What is required —
Could you set down only the lines from the one including "Image resolution: width=2048" to the end of the records below, inclusive and exact, leaving pictures out?

The records —
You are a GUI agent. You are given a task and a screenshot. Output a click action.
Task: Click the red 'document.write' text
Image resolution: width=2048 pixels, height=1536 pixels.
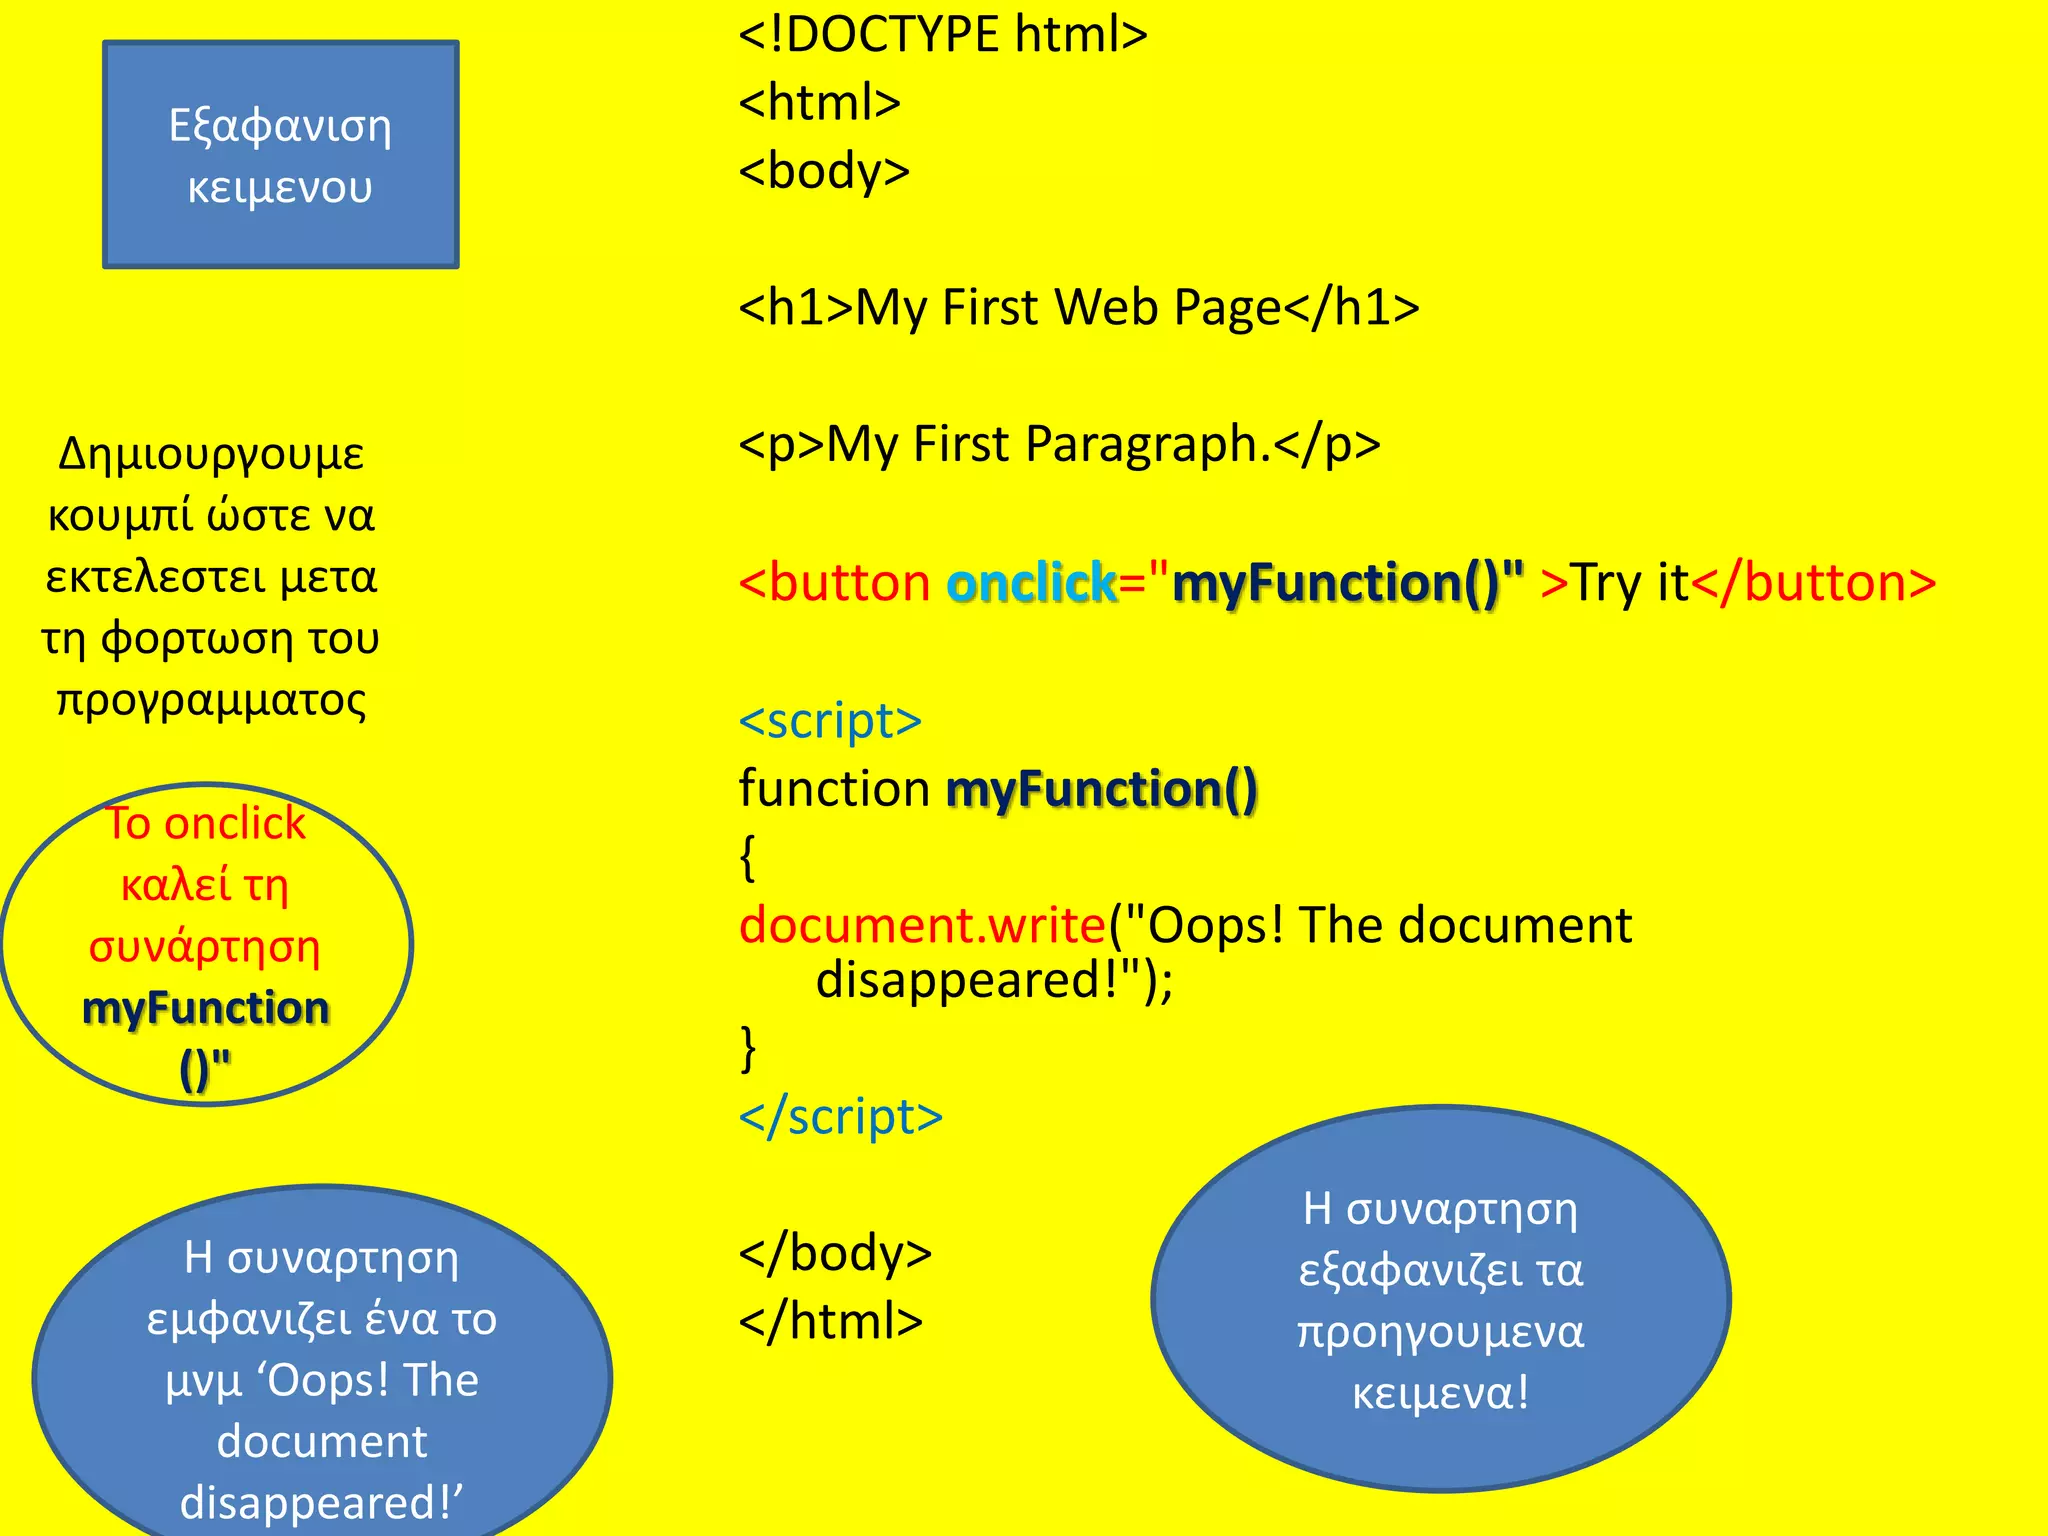922,925
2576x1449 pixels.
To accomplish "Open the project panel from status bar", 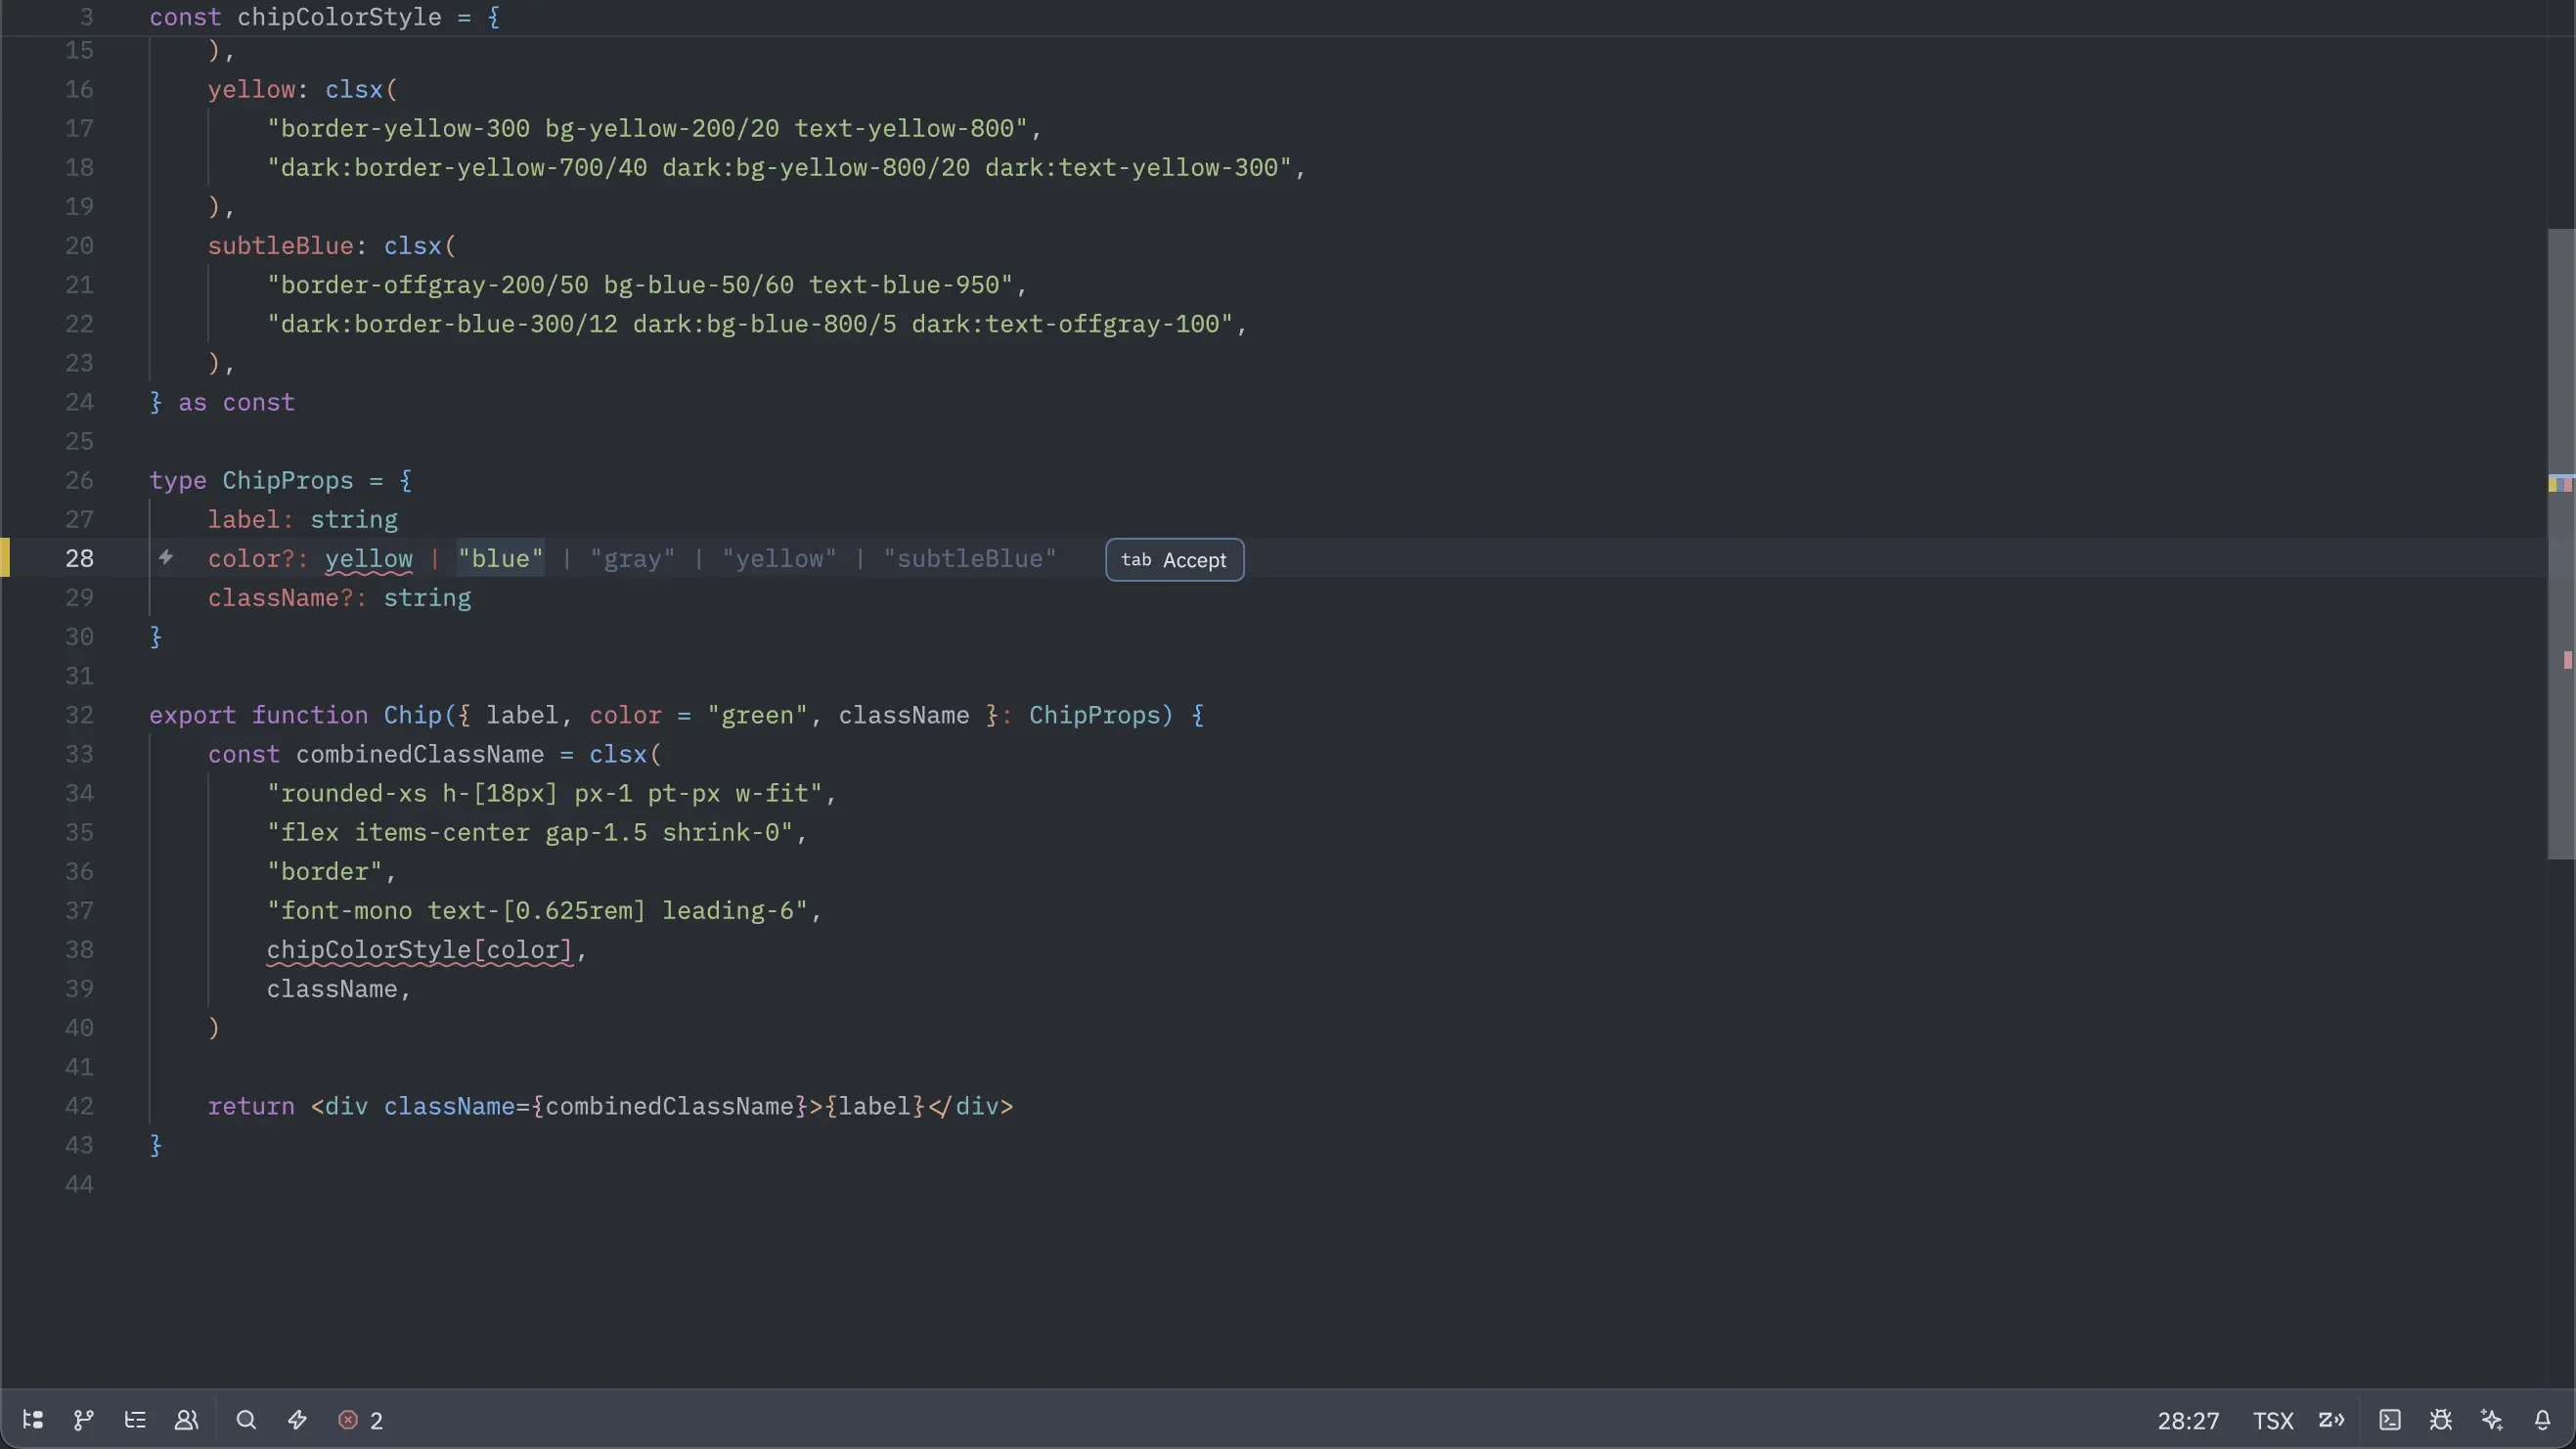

Task result —
Image resolution: width=2048 pixels, height=1536 pixels.
922,925
2576x1449 pixels.
To accomplish "Open the project panel from status bar", 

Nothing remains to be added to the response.